General Motors toujours prêt à négocier une alliance avec le malaisien Proton

Le gouvernement malaisien a mis fin aux discussions avec Volkswagen et General Motors (GM) la semaine dernière en faisant valoir que Proton avait la possibilité de se redresser et de redevenir rentable tout seul, sans l'aide d'un groupe mondial.

General Motors est toujours prêt à investir dans le constructeur malaisien Proton. Une façon de faire passer le message aux autorités malaisiennes qui, la semaine dernière, ont rompu les négociations avec Volkswagen et GM, en faisant valoir que Proton avait la possibilité de se redresser et de redevenir rentable tout seul, sans l'aide d'un groupe mondial.

"Il ne faut jamais dire jamais. Entre temps, les choses ont évolué", fait valoir Steve Carlisle, responsable des activités de GM en Asie du Sud-Est, lors du lancement d'une nouvelle Chevrolet en Malaisie. "Quand nous parlerons à nouveau, les choses auront sans doute un peu plus évolué", ajoute ce dernier. "Il nous faudra alors comprendre quelles sont les conditions, ce qui peut être envisageable et ce qu'est vraiment la situation.
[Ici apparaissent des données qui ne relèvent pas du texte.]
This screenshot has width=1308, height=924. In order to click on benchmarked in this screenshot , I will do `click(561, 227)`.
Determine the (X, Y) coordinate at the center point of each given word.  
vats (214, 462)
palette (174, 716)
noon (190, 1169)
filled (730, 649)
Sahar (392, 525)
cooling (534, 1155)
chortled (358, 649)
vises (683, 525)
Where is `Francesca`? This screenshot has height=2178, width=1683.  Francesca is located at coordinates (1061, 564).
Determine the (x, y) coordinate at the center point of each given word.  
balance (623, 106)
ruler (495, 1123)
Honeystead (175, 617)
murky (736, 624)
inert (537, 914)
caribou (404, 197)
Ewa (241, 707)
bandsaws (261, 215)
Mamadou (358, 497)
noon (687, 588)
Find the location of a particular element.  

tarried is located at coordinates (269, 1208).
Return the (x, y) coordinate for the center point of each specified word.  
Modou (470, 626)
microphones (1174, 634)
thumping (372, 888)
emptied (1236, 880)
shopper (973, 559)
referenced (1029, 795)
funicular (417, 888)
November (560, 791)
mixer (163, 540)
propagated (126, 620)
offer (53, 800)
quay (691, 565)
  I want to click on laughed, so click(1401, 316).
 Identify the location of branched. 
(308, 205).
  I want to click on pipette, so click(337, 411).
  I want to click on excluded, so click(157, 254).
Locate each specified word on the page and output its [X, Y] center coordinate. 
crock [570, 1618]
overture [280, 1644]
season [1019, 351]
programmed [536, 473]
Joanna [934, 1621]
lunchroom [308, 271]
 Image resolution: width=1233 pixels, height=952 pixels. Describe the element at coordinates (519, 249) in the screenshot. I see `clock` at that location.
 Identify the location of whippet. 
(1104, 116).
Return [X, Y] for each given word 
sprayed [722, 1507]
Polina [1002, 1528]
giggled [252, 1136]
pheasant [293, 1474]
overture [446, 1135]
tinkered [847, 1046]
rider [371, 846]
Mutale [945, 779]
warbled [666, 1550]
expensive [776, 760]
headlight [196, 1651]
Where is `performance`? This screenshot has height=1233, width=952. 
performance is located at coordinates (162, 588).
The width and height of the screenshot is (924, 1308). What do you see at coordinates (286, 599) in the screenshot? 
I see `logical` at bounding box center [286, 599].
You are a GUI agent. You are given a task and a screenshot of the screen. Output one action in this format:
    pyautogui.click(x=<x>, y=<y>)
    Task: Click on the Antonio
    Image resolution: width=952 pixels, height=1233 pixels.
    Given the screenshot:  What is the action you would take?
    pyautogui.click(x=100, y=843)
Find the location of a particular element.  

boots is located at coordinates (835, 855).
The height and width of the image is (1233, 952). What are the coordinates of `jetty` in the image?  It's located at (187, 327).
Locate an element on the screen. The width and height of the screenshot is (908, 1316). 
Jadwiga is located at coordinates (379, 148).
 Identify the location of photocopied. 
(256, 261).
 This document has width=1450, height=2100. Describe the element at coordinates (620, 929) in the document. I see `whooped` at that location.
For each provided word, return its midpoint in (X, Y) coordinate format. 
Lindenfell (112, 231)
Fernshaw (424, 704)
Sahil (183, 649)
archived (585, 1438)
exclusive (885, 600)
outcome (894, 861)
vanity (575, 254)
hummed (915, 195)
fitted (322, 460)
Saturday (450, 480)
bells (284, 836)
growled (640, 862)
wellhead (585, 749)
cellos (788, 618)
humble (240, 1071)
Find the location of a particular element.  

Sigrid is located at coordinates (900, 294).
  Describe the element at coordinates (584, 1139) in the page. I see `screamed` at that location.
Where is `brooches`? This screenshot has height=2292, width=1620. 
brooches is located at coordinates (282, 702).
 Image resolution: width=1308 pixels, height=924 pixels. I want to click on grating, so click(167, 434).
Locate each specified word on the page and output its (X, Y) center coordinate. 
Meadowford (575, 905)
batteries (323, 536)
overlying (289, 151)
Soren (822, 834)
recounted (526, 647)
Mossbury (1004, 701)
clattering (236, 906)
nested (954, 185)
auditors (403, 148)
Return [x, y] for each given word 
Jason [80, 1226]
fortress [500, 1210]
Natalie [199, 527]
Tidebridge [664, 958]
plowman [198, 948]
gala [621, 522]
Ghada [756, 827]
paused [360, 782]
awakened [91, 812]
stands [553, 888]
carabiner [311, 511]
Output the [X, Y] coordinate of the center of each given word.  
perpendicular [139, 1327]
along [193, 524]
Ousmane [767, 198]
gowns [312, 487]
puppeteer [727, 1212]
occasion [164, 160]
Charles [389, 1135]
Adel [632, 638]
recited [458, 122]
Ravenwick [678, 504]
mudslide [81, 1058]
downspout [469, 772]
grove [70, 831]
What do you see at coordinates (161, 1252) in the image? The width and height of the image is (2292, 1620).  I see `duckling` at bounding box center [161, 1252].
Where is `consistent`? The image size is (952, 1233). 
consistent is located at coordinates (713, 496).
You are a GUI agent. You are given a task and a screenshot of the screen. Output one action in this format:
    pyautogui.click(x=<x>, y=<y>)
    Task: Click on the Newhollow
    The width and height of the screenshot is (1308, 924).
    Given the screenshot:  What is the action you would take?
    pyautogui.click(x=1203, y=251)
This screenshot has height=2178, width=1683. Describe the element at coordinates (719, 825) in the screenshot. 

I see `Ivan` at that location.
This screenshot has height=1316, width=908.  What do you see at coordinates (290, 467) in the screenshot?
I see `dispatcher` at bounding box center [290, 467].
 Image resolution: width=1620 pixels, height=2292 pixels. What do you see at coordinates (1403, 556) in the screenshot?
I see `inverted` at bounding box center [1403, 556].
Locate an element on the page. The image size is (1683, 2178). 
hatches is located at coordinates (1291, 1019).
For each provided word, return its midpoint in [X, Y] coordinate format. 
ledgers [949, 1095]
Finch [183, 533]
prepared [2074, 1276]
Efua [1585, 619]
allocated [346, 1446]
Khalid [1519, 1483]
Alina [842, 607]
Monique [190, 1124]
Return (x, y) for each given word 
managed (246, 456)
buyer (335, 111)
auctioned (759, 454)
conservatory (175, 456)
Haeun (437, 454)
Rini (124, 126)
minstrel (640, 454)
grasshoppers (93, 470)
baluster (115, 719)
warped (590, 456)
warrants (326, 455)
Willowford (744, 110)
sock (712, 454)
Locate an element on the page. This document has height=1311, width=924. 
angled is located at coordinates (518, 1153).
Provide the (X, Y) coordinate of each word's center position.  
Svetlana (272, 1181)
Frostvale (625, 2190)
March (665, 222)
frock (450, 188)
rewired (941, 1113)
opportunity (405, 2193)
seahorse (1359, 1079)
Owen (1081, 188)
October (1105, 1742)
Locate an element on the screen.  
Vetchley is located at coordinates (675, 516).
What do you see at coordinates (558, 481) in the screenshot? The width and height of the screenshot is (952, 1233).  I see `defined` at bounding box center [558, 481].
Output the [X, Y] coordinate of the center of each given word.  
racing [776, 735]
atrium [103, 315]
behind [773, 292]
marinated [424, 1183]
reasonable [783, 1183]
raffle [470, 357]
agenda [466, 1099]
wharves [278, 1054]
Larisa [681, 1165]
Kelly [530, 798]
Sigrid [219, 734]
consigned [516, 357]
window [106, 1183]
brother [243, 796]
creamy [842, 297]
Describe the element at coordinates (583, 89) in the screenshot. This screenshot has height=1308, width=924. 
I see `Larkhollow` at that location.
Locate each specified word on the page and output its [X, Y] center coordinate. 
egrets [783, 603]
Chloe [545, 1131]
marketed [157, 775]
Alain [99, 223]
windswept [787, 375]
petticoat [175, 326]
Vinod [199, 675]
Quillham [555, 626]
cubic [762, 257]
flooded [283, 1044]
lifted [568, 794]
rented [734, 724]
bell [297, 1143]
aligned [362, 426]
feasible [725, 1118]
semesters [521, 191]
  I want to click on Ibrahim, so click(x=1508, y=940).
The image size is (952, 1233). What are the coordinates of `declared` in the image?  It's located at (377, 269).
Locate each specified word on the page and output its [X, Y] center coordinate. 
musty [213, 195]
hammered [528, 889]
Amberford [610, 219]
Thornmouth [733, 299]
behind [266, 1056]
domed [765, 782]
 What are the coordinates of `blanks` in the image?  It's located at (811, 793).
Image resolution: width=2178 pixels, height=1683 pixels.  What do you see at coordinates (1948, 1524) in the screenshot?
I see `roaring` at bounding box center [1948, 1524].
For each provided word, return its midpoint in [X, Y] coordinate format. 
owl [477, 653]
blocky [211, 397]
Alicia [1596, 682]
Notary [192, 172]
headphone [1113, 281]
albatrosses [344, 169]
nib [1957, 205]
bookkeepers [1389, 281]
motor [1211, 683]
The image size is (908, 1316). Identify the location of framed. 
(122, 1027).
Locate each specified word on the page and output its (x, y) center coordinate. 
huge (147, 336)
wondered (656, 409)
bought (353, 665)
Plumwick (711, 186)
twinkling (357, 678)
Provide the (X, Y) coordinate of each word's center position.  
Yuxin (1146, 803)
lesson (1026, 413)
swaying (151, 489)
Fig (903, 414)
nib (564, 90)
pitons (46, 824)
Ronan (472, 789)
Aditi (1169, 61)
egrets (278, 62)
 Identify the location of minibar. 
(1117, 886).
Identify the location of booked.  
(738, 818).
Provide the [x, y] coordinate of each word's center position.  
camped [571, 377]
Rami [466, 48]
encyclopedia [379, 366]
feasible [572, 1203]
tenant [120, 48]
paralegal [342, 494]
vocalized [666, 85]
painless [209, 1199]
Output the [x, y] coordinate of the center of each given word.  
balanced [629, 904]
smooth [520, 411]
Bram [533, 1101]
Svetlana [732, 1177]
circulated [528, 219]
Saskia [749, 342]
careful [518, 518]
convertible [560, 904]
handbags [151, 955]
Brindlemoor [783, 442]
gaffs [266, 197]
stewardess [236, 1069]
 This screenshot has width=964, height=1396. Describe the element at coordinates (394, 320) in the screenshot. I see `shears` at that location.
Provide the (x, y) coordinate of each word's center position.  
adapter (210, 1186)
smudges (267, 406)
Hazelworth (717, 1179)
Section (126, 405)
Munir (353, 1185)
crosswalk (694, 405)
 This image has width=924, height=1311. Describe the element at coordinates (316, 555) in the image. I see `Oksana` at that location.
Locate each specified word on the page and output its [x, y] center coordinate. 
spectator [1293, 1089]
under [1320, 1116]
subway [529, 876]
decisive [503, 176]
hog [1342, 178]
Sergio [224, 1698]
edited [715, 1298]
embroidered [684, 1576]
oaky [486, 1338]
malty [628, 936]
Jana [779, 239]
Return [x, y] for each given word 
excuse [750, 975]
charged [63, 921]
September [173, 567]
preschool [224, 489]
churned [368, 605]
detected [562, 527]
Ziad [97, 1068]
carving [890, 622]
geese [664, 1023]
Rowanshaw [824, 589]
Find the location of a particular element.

Alors nous ferons un nouveau point à ce moment-là", poursuit-il.

Proton a perdu le quart de sa valeur en Bourse depuis l'annonce par le gouvernement malaisien le 20 novembre du souhait de Proton de se redresser par ses propres moyens. La part de marché de Proton a été divisée par plus de deux depuis les années 1990 pour tomber à 30%.

GM produit quelque neuf millions de voitures par an et Volkswagen 5,7 millions, contre 100.000 pour Proton, dont 21.000 sont exportées. Proton a noué des alliances avec les constructeurs chinois et japonais mais sans lien capitalistique. Le marché se demande si le gouvernement malaisien ne va pas maintenant se tourner vers un partenaire local pour aider Proton. Certains pensent à DRB-Hicom ou à Naza, deux groupes qui assemblent et vendent des marques étrangères en Malaisie.

"S'il y avait une possibilité et si le gouvernement nous permet d'avoir la possibilité, naturellement, nous serions enchantés de voir à quel niveau nous pourrions participer", a d'ailleurs déclaré le président de DRB Mohd Khamil Jamil. "Ce devra être une situation gagnant-gagnant", prévient-il.